“All. It would be as though I truly were a traitor.”
Dougless thought about what he’d told her. Of course none of what he was saying was real, but if it were, perhaps there was something to be learned today from the history books. “Do you have any idea who told the queen your army was going to be used to take her throne?”
“I am not sure, but when I came forward, I was writing a letter to my mother. At last I had remembered a man from some ten years ago who may have had a grudge against me. I had been told that he was now at court. Perhaps he . . .” Trailing off, Nicholas put his head in his hands in despair.
Dougless almost reached out to him to touch his hair, perhaps to rub his neck, but she withdrew. She reminded herself that this man’s problems were not her own, and there was no reason on earth she should spend her time trying to help him find out why he—or maybe one of his ancestors—had been unjustly accused of treason.
On the other hand, the idea of injustice made Dougless’s skin crawl. Maybe it was in her blood. Her grandfather, Hank Montgomery, had been a union organizer before he returned home to Maine to run the family business, Warbrooke Shipping. To this day, her grandfather hated any type of injustice and would risk his life to stop it.
“As I told you, my father is a professor of medieval history,” Dougless said softly, “and I’ve helped him do some research. Maybe I could help you find what you’re looking for. And, besides, how many people are you going to find who are in such a situation that they’d even consider helping a man wearing a sword and balloon shorts?”
Nicholas stood up. “You refer to my slops? You jest at my clothing? These . . . these . . .”
“Trousers.”
“Aye, these trousers. They bind a man’s legs so that I cannot bend. And these,” he said as he put his hands in his pockets. “They are so small that I can carry nothing. And last night I was cold in the rain and—”
“But you’re cool today,” she said, smiling.
“And this.” He pulled back the fly to show the zipper. “This can hurt a man.”
Dougless began to laugh. “If you wore your underwear instead of leaving it on the bed, maybe the zipper wouldn’t hurt.”
“Underwear? What is that?”
“Elastic, remember?”
“Ah, yes,” he said, and began to smile.
Dougless suddenly thought, What else do I have to do? Cry some more? Six of her women friends had taken her out to dinner before she left for England to wish her bon voyage. There had been a lot of laughter about her romantic holiday. Yet here she was wanting to go home after just five days.

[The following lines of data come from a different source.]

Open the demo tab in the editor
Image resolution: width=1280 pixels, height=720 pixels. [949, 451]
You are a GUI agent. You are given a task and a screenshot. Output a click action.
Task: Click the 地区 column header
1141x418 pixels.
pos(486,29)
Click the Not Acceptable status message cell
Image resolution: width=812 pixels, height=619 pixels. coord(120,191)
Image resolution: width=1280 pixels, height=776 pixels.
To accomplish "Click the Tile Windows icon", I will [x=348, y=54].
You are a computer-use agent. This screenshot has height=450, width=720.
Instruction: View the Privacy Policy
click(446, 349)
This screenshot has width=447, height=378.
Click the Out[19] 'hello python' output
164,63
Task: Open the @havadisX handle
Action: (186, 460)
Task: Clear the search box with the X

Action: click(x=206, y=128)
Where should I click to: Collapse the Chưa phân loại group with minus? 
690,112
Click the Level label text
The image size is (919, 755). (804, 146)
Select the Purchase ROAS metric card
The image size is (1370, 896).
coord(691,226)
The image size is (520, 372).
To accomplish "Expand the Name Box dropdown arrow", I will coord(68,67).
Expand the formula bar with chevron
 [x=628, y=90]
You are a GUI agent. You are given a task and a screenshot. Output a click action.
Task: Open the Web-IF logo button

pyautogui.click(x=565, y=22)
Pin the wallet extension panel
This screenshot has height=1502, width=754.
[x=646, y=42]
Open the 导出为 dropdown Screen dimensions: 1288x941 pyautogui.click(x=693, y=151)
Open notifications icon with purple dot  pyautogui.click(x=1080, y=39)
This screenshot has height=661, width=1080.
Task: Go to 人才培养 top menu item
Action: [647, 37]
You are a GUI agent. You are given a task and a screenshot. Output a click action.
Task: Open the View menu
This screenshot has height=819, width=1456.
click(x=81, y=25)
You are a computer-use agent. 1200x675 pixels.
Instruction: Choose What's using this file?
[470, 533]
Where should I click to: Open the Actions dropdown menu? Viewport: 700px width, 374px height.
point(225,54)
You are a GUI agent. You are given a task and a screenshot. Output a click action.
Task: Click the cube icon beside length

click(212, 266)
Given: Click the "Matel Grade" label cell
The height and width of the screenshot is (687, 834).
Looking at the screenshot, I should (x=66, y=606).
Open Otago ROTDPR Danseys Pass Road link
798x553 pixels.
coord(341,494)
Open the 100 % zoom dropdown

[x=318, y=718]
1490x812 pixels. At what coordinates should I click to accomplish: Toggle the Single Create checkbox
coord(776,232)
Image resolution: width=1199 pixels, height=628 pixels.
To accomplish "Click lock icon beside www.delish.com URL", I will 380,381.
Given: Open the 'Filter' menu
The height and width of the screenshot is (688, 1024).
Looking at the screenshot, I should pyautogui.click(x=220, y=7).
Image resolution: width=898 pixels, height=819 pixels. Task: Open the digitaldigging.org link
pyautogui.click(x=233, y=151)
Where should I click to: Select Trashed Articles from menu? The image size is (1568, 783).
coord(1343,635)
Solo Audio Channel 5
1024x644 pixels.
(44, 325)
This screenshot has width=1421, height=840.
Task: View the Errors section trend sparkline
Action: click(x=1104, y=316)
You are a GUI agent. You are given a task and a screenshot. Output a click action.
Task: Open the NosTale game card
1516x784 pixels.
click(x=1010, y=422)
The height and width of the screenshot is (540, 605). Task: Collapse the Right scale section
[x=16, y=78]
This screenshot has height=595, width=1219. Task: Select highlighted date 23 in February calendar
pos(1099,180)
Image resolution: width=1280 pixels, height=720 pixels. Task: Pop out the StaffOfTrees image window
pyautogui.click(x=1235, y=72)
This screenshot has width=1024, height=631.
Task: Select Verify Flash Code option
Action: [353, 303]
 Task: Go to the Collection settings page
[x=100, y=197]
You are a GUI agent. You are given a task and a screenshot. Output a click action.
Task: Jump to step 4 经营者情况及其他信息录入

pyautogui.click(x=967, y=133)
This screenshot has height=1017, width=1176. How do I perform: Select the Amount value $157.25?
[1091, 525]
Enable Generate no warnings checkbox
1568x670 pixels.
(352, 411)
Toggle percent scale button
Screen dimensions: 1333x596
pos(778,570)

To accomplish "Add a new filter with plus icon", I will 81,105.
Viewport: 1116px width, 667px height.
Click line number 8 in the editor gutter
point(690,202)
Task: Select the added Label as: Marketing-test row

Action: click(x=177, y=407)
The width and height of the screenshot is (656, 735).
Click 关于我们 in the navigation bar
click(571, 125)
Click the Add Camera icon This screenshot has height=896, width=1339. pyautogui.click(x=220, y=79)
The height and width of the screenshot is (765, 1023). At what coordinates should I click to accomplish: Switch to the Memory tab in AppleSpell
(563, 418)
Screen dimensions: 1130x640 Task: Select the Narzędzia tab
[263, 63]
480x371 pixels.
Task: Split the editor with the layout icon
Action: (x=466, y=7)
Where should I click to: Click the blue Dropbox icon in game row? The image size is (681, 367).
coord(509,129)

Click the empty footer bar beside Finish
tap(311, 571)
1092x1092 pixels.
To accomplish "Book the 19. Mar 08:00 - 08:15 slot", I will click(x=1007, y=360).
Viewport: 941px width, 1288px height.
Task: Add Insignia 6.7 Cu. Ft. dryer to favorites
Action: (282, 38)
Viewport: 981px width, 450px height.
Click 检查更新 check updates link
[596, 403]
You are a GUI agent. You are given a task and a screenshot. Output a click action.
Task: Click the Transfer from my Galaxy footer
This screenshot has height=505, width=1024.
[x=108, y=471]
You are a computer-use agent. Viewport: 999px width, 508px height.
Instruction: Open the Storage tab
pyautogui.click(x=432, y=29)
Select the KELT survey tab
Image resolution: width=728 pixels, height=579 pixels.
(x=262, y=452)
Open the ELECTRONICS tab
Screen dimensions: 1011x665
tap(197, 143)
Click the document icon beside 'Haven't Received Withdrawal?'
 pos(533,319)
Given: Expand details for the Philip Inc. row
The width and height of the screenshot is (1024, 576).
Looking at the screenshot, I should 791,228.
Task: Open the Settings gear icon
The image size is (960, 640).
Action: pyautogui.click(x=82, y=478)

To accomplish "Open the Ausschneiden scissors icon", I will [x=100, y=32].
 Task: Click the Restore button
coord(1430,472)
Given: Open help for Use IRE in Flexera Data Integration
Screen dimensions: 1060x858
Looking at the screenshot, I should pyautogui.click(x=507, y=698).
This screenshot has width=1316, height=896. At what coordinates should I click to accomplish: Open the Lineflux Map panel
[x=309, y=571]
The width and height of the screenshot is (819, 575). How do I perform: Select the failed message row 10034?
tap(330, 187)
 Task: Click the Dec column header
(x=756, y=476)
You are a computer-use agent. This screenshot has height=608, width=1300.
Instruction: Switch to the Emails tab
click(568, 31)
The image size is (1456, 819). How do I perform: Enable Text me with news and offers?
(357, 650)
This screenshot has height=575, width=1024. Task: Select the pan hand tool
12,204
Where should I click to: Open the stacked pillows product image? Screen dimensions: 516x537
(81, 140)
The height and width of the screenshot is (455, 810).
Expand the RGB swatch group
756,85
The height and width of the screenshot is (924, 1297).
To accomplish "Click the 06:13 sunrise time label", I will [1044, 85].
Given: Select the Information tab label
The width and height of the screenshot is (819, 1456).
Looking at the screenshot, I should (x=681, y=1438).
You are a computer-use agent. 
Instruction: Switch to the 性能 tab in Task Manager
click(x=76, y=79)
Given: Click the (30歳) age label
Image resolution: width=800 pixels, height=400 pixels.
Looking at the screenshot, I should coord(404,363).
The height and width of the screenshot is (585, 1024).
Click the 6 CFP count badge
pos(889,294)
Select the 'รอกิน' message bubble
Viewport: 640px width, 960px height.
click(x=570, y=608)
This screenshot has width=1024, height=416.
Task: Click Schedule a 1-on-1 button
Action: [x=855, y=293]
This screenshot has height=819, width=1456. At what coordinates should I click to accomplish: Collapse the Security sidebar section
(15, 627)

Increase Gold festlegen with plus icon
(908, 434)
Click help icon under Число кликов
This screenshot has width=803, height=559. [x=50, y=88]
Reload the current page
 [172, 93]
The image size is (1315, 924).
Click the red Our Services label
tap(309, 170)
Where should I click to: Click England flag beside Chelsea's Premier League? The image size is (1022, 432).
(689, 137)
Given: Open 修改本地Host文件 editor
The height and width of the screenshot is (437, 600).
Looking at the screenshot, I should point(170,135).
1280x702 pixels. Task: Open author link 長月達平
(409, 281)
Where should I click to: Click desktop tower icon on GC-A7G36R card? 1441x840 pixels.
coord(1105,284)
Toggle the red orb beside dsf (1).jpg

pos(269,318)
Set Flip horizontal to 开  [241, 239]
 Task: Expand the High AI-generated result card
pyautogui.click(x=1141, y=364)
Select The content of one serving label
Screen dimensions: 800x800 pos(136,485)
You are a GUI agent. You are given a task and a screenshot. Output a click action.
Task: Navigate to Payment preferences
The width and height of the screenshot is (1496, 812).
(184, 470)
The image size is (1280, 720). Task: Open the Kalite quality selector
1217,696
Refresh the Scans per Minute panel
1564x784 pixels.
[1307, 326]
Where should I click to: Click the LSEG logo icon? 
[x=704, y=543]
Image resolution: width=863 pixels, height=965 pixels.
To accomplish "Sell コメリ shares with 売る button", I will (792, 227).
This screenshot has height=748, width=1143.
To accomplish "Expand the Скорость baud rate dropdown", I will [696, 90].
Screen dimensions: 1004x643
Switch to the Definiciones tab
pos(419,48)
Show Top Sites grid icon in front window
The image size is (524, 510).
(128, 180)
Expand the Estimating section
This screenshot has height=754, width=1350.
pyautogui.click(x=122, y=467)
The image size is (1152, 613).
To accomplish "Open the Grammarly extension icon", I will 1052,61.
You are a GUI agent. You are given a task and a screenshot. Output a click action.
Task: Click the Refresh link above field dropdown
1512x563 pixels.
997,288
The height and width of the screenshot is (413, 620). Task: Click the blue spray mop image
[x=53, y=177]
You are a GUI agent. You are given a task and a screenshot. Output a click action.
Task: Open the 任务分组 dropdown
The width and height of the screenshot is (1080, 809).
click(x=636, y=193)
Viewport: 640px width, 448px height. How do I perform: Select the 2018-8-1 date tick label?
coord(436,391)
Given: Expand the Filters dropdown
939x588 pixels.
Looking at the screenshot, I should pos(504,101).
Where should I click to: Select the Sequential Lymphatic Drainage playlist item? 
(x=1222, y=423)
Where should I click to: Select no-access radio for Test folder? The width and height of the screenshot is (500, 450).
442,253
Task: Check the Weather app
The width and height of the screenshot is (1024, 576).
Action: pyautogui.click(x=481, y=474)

Looking up at this smiling man, Dougless wondered, if she were honest with herself, would she rather spend four and a half weeks with Robert and Gloria, or would she rather help this man research what may or may not be his previous life? Smiling back at Nicholas, she thought that the whole thing reminded her of a ghost story where the heroine goes to the library and reads about the curse on the house she’s rented for the summer.
“Yes,” she heard herself say. “I will help you.”
Nicholas sat down by her, took her hand in his, and fervently kissed the back of it. “You are a lady at heart.”
She was smiling at the top of his head, but his words made her smile disappear. “At heart? Are you saying that I’m not a lady elsewhere?”
He gave a little shrug. “Who can fathom why God has joined me with a commoner?”
“Why you—” she began. It was on the tip of her tongue to tell him that her uncle was the king of Lanconia and she often spent summers playing with her six cousins, the princes and princesses. But something stopped her. Let him think what he wanted. “Should I address you as ‘your lordship’?” she asked archly.
Nicholas frowned thoughtfully. “I have considered that question. Now, when no one knows of my titles, I can move about unharmed. And these clothes, they are the clothes of all the people. I cannot understand your sumptuary laws. I am sure I should hire retainers, yet in this time a shirt costs a man’s yearly wage. Try as I might, I cannot understand your ways. Often I . . .” He looked away. “Often, I make a fool of myself.”
“Oh, well, I do that and I’ve grown up in this century,” Dougless said lightly.
“But you are a woman,” he said, looking back at her.
“First of all, let’s get one thing straight: in this century women aren’t men’s slaves. We women today say what we want to say and do what we want to do. We know we weren’t put on this earth only to entertain men.”
Nicholas’s mouth dropped open in astonishment. “Is this what is believed today of women of my time? You believe that our women were for pleasure only?”
“Obedient, docile, locked away in a castle somewhere, kept pregnant, and never allowed to go to school.”
Emotions ran across Nicholas’s face: astonishment, anger, disbelief. At last, his face relaxed and he smiled, his eyes full of merriment. “When I return, I will tell my mother what is believed about her. My mother has buried three husbands.” Laughter made his lips twitch. “King Henry said my mother’s husbands wished themselves into the grave because they weren’t half the man she is. Docile? Nay, lady, not docile. No schooling? My mother speaks four languages and argues philosophy.”
“Then your mother is an exception. I’m sure most women are—were—downtrodden and brutalized. They had to be. They were the property of the men. Chattel.”